Extracted records:
----
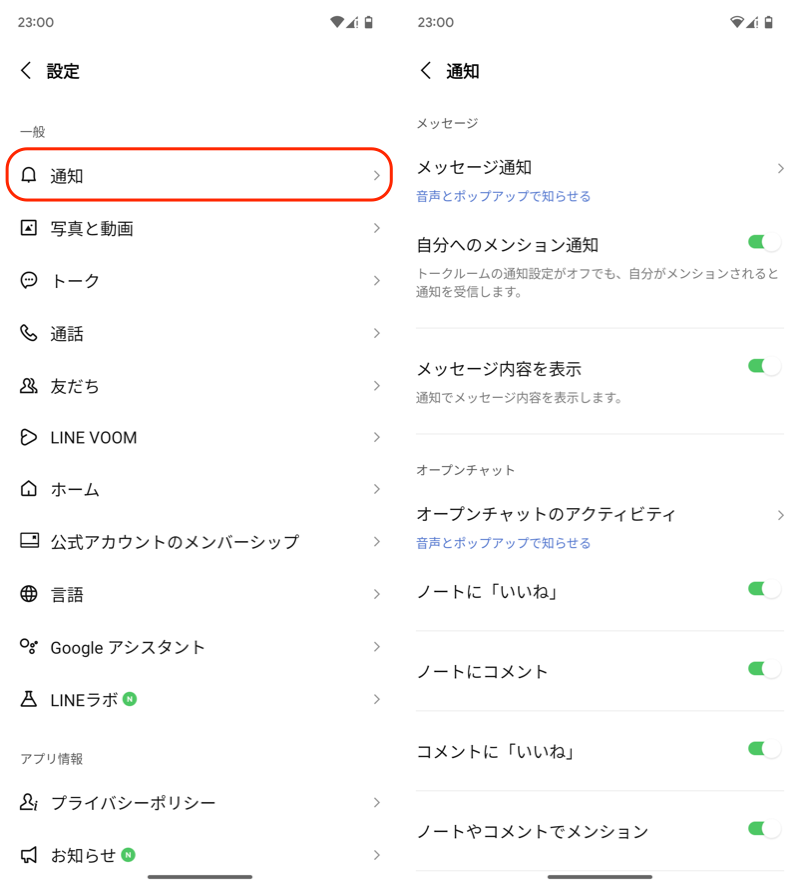Tap the LINE VOOM play icon
This screenshot has width=800, height=889.
pyautogui.click(x=29, y=438)
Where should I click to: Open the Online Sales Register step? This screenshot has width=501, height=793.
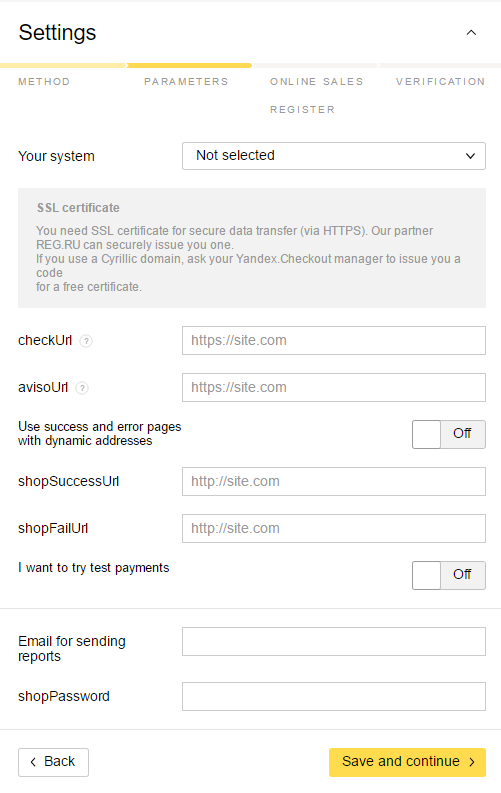pyautogui.click(x=316, y=95)
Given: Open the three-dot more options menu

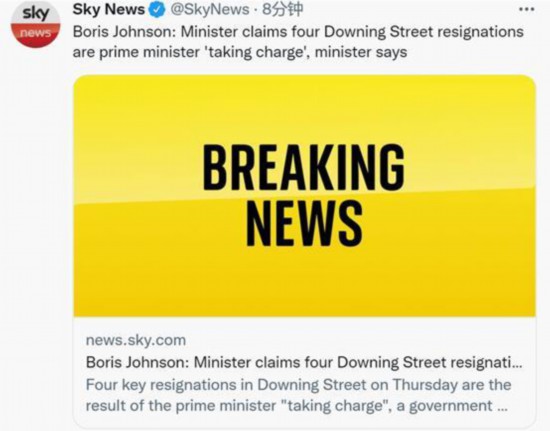Looking at the screenshot, I should click(526, 9).

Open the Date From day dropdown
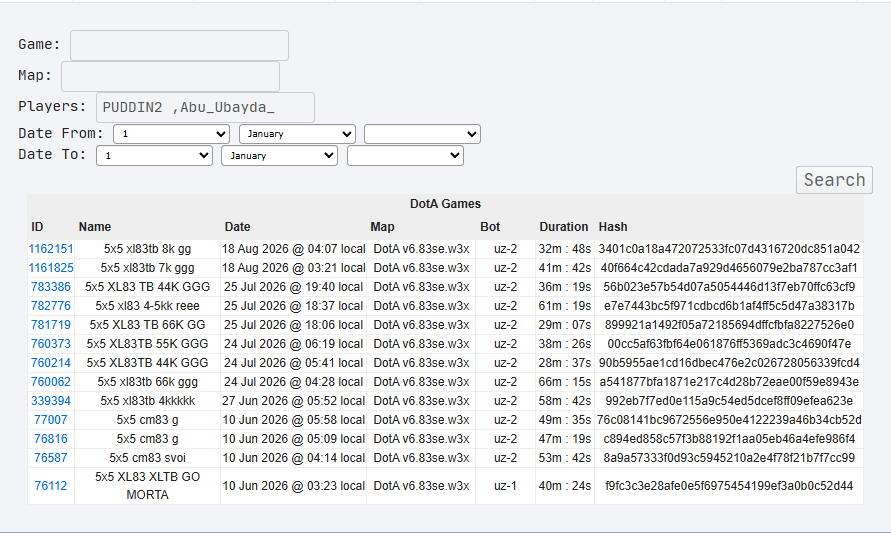click(171, 134)
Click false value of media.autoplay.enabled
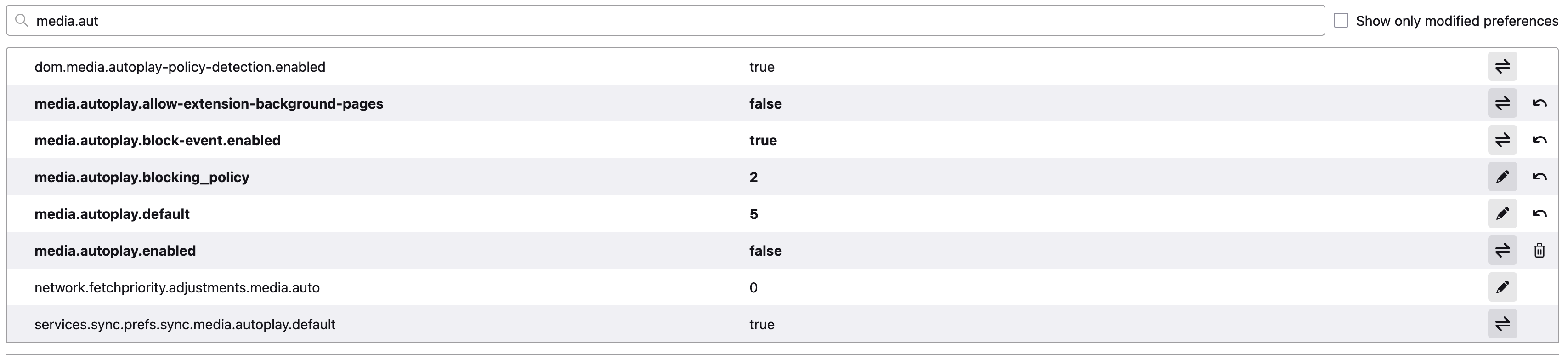Screen dimensions: 1568x355 [765, 250]
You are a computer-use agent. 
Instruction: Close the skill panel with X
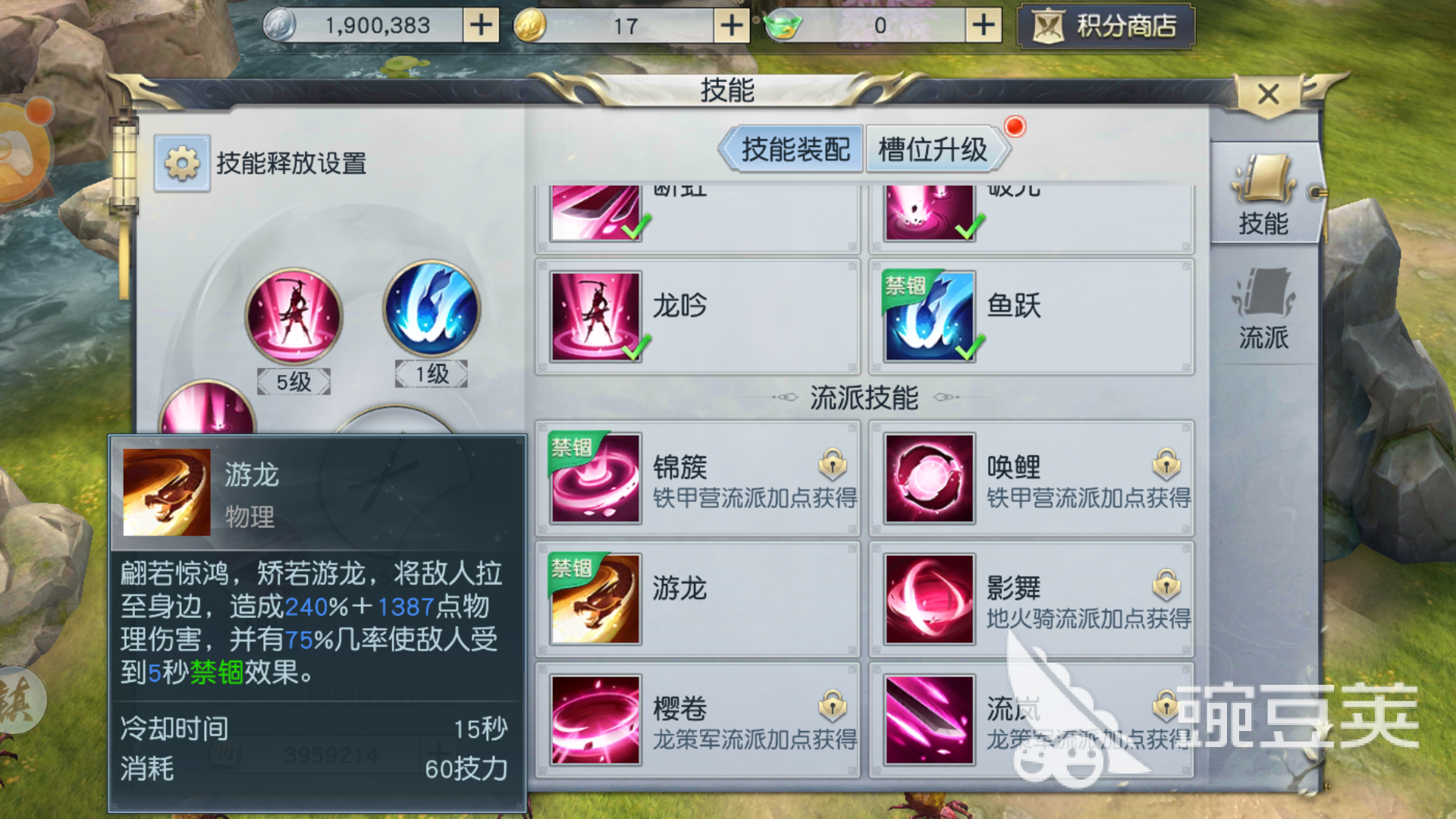click(1268, 95)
----
What needs to be done: From the data above, return only the lines starting at the line that holds "Where should I" and ending at the line that holds "You are a computer-use agent.", word for word and without pictures.

Solution below:
Where should I click to: Open the Online Sales Register step? This screenshot has width=501, height=793.
pyautogui.click(x=316, y=95)
Given: Open the three-dot more options menu

Looking at the screenshot, I should click(526, 9).

Open the Date From day dropdown
click(171, 134)
Click false value of media.autoplay.enabled
Screen dimensions: 1568x355 [765, 250]
You are a computer-use agent. 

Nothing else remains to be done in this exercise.